# THE TASK:
Search the listing for "column" and copy every line where it appears.

# GIVEN RECORDS:

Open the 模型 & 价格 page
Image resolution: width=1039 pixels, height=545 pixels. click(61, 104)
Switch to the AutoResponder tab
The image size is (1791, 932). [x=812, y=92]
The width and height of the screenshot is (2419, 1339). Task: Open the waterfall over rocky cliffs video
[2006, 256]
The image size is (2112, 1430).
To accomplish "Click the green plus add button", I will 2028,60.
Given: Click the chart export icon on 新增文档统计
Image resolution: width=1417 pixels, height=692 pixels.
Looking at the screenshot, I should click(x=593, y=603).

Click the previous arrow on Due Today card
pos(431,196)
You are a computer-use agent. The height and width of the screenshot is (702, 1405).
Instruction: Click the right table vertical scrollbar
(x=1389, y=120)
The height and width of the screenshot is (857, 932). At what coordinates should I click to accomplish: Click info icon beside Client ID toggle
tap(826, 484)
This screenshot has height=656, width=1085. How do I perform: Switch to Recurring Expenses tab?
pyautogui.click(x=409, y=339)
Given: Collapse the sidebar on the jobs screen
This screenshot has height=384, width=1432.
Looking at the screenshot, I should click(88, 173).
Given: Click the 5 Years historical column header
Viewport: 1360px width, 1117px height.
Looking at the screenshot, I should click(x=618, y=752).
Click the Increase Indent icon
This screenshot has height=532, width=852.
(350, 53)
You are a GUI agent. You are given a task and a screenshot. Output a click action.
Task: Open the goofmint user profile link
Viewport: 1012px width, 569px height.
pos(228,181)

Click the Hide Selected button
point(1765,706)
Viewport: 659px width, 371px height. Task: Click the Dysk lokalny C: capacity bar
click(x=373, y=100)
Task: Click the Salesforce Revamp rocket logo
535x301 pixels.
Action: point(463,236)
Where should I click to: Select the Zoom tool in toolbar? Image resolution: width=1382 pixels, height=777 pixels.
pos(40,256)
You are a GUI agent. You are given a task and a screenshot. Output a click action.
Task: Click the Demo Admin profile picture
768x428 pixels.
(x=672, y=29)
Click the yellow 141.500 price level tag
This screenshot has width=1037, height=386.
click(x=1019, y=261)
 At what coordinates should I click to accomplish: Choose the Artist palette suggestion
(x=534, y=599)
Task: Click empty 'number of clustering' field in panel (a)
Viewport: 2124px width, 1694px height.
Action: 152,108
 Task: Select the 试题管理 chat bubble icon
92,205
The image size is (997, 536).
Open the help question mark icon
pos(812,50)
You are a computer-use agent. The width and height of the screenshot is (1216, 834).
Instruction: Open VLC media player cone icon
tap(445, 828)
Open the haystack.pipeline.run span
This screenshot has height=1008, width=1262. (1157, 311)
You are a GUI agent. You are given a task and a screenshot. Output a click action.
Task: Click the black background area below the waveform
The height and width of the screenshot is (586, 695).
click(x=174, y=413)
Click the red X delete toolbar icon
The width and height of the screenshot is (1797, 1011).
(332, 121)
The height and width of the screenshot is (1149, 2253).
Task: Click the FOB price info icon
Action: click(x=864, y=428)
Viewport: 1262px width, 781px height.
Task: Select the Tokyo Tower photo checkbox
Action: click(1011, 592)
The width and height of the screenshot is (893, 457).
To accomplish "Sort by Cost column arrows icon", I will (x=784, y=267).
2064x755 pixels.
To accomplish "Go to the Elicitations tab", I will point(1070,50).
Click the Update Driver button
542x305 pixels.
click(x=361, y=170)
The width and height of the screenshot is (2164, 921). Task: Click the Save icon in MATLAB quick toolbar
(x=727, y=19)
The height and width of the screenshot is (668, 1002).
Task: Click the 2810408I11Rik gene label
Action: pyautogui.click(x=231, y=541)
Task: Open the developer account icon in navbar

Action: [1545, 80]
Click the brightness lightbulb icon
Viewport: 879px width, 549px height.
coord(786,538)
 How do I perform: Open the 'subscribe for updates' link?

# RESULT BELOW:
Given: Click the 5 Years historical column header
To accomplish "Sort by Cost column arrows icon", I will (x=784, y=267).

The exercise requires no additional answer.